_The problem_
Print the records below word for word, beginning with the first line and ending once the line containing "Given: Click the webcam dropdown arrows" is printed.
Data listing Block Start
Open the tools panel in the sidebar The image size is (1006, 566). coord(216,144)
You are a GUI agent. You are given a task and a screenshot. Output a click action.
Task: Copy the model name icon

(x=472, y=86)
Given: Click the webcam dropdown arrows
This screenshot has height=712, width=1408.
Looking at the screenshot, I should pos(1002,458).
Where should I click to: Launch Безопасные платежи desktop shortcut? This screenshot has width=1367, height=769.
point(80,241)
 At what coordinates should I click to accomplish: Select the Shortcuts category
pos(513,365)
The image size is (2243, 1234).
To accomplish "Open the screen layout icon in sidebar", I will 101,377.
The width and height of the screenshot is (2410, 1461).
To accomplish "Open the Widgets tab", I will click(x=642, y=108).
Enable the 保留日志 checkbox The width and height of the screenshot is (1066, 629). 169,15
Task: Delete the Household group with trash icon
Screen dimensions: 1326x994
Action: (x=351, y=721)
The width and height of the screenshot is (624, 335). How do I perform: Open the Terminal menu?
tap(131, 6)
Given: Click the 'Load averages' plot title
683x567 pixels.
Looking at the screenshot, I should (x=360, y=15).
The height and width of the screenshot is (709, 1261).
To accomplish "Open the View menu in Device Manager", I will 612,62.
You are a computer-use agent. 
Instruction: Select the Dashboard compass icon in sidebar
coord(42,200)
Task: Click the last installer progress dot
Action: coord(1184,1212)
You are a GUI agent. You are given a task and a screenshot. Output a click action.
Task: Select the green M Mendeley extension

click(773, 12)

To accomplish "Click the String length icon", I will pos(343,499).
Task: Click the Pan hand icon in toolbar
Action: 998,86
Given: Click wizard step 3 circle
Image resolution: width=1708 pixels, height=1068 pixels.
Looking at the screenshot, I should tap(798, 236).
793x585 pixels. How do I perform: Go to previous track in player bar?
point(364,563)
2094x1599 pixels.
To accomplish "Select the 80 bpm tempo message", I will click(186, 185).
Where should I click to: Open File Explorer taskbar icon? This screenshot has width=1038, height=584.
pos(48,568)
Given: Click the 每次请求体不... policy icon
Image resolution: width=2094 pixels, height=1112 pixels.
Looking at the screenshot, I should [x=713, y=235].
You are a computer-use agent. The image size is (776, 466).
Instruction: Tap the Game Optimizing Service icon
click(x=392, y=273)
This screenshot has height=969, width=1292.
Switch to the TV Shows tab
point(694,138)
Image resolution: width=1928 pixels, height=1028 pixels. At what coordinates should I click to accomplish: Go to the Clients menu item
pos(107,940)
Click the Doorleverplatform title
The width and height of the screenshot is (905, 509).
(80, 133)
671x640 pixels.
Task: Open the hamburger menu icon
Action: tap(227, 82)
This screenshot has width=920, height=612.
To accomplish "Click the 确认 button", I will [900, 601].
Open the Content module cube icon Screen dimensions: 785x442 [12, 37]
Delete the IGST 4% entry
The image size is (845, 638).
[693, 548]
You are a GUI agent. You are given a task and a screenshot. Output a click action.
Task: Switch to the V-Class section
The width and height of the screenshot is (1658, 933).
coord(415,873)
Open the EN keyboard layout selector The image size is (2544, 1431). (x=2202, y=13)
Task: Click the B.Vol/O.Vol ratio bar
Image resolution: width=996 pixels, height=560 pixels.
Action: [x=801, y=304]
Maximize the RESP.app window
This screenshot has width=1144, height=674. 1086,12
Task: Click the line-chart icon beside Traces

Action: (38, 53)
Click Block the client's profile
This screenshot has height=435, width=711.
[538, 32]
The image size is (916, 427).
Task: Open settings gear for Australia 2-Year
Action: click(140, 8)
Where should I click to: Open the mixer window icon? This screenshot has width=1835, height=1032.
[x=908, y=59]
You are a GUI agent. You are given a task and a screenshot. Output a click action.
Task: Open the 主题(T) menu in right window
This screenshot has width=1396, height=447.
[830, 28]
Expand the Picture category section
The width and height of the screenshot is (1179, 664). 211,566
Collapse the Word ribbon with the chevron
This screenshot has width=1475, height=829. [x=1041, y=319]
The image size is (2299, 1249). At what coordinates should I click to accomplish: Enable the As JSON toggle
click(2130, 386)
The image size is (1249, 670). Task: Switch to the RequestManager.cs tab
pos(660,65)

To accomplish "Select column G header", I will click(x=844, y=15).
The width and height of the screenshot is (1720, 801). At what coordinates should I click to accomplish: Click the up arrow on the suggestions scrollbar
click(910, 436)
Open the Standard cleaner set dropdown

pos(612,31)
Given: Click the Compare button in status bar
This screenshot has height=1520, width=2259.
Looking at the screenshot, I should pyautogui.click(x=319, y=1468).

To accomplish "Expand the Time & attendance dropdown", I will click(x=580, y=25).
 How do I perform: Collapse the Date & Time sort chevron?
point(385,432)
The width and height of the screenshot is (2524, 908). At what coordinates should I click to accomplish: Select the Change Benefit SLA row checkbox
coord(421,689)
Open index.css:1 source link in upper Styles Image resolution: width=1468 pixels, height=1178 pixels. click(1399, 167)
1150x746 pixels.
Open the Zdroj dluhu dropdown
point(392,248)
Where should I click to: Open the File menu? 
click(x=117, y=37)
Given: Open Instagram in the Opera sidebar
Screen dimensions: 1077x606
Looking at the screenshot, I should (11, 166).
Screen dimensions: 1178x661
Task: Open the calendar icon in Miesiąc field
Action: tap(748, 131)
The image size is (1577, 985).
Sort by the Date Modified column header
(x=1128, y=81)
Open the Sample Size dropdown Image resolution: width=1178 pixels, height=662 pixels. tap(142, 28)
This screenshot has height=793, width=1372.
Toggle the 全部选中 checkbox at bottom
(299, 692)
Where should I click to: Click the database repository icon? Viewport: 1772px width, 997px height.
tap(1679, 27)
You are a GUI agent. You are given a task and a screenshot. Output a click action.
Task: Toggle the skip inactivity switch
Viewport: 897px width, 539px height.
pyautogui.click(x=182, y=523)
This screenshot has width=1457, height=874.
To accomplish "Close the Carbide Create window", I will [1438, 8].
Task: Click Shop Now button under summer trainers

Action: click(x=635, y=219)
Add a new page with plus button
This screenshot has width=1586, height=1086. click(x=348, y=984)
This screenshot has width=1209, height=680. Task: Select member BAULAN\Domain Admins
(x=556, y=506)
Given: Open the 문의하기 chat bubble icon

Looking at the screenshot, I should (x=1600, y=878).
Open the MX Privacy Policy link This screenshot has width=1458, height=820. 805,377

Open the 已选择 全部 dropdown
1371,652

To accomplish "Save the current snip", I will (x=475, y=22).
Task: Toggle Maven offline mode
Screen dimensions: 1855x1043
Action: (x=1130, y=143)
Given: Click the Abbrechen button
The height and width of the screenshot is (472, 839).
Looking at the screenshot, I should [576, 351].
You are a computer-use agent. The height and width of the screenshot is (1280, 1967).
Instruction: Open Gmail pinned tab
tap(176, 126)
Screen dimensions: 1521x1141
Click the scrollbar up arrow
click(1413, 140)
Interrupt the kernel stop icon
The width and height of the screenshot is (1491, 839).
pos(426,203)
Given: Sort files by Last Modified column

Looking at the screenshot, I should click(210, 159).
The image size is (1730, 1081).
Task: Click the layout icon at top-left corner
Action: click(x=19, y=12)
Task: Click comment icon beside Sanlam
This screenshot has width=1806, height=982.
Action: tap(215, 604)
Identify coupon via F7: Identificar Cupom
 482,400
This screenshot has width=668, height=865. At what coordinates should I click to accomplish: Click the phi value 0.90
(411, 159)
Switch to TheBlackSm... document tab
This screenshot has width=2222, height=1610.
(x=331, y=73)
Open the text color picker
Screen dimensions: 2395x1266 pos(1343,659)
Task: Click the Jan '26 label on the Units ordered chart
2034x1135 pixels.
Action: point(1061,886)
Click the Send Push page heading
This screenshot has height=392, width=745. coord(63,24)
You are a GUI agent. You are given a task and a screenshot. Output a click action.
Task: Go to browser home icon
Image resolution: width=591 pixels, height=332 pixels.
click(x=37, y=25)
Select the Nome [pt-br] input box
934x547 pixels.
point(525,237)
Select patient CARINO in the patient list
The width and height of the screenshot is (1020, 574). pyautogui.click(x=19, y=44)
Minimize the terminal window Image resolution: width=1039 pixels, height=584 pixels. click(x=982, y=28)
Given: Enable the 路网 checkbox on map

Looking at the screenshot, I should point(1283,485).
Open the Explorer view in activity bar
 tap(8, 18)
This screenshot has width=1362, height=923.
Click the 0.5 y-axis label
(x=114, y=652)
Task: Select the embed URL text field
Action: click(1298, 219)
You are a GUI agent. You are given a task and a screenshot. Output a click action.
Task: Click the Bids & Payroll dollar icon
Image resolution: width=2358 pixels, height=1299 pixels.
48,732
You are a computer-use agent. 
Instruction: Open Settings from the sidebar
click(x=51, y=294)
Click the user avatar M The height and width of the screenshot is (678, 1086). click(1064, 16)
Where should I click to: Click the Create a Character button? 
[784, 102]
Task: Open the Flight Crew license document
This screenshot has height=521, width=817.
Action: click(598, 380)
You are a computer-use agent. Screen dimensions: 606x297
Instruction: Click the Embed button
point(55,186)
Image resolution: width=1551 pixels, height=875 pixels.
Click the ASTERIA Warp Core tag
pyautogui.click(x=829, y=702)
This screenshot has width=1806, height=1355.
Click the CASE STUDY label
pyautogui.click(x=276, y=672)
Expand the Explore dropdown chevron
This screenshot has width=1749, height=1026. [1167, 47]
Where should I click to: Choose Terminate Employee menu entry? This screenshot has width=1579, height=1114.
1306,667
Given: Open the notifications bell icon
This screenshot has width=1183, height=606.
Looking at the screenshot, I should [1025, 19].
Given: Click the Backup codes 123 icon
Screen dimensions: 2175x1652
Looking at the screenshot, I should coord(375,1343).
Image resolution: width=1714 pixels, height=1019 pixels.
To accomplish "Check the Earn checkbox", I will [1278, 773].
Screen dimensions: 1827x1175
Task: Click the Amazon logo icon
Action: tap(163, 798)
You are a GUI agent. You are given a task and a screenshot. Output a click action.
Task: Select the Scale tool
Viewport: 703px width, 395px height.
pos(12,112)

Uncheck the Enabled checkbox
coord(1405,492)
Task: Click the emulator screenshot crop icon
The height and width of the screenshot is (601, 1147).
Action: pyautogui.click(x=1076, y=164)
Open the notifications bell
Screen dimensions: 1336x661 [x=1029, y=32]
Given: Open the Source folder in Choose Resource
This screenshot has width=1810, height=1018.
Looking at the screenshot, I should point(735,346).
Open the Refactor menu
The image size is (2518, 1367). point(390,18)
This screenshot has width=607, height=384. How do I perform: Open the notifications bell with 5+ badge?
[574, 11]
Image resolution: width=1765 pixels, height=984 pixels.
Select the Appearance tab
Data listing Block End
_Written response_
Open the tools panel in the sidebar The image size is (1006, 566). coord(216,144)
You are a GUI agent. You are given a task and a screenshot. Output a click action.
Task: Copy the model name icon

(x=472, y=86)
Given: Click the webcam dropdown arrows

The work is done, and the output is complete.